The term Soundkeeper. was first used in the American lexicon by the Long Island Soundkeeper Fund, Inc. in 1987 upon the founding of an environmental protection organization dedicated to the preservation and protection of Long Island Sound. The name and the organization's principles were modeled after the Hudson Riverkeeper Fund. Later, both organizations independently changed their official names to Riverkeeper and Soundkeeper. Soundkeeper and Riverkeeper are founding members of the Waterkeeper Alliance. The term Soundkeeper is a registered trademark of Soundkeeper, Inc. However, it has also become common practice to refer to the lead person who is the water presence of the organization as the "Soundkeeper".

Soundkeeper Inc. was originally located in Norwalk, Connecticut, and was incorporated in 1987 as a not-for-profit environmental organization. Its program area extends from the Battery Park in New York City up the East River, including portions of Queens County and Kings County New York, as well as all of Long Island Sound and its rivers and the watershed in New York and Connecticut.

Soundkeeper stated its mission as the protection and enhancement of the biological, physical, and chemical integrity of Long Island Sound and its watershed. To accomplish the organizations stated goals, Soundkeeper Inc. undertook activities in several program areas. In addition to the main program areas which include legal advocacy, monitoring and patrol of Long Island Sound and wetlands restoration, Soundkeeper operated five pump out vessels in western Long Island Sound to prevent sewage from being discharged overboard from vessel into the Sound. Soundkeeper pioneered new storm water pollution prevention by establishing a pilot program in Norwalk, CT. The "Filter Project" placed 254 storm drain filter inserts in catch basins designed to kill bacteria, and capture hydrocarbons and other pollutants.
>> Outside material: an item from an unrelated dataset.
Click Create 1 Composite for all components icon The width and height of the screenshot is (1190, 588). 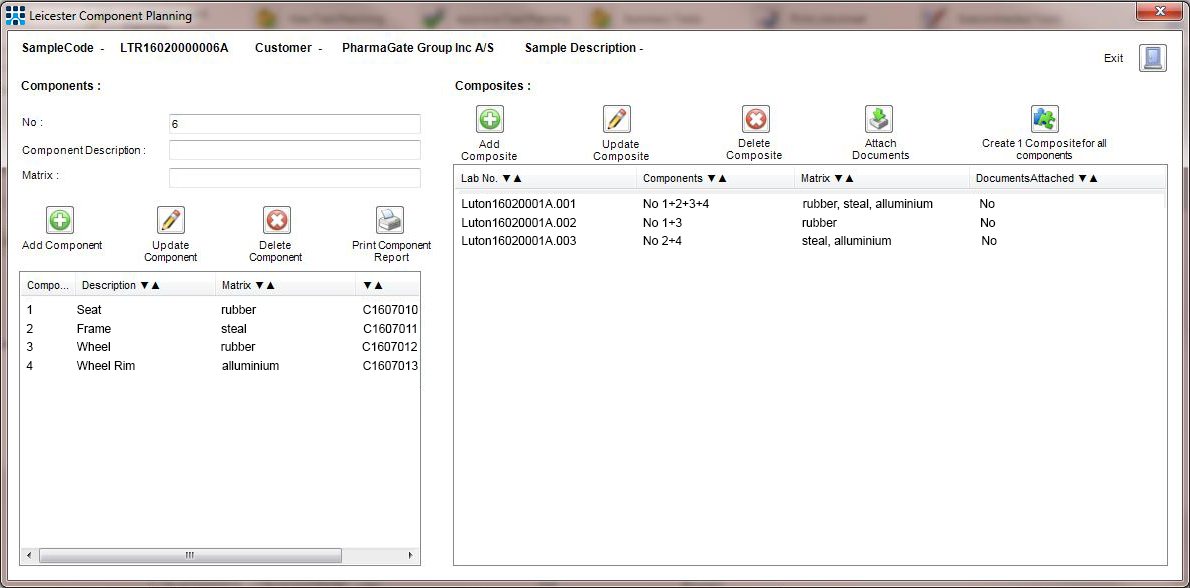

After the passing of the original Soundkeeper in 2015, the Soundkeeper Board approached Save the
Sound a regional environmental organization working in both CT and NY watersheds of the Long Island
Sound.

The Soundkeeper organization formerly merged with Save the Sound in 2019 and continued the mission.
The organization has a large network of pollution “watchdogs” a water quality team and lab as well as
comprehensive legal and communication support.

==History==

After years of repeated public health shellfishing harvest closures caused by malfunctioning municipally owned sewage treatment plants local fishermen in Norwalk, CT, sought a legal remedy to a problem that was causing great economic hardship. Terry Backer and Chris Staplefelt were referred by Bob Gaberilson a Nyack, New York Shad fisherman to then Riverkeeper John Cronin and Riverkeeper Attorney Robert F. Kennedy Jr., to help them become organized. Cronin and Kennedy helped guide the formation of the Connecticut Coastal Fishermen's Association and obtained legal representation for the group from the New York City law firm of Berel, Kass and Case. Shortly thereafter, Terry Backer, was elected president of the group and led the fishermen's group in filing several sixty-day notice letters of intention to sue several municipalities for violation of the federal Clean Water Act. These cities included; Stratford, Connecticut, Norwalk, Bridgeport and Milford Connecticut.
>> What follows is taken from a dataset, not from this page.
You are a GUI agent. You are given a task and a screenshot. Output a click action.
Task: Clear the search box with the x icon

The Long Island Soundkeeper Fund Inc. was created through a stipulated settlement reached between the Connecticut Coastal Fishermen's Association and the city of Norwalk, Connecticut, in 1987 to settle a federal Clean Water Act lawsuit. The suit allege thousand of violations of the city's National Pollutant Discharge Elimination System Permit from their sewage treatment plant. The settlement with Norwalk, CT, was divided between several local environmental improvement projects and a payment of $86,500.00 to start a full-time watchdog for Long Island Sound. Using the settlement the Connecticut Coastal Fishermen's Association founded Soundkeeper, a full-time professional organization dedicated to the protection of Long Island Sound.

==Waterkeeper - a movement ==

There are currently 188 Waterkeeper organizations on six continents, Soundkeeper, was the second such group preceded by Riverkeeper. The Waterkeeper Alliance was founded in 1999. Since the inception of Soundkeeper, the "Waterkeeper" concept of protecting local environmental resources has grown rapidly based on the early models of Soundkeeper and Riverkeeper.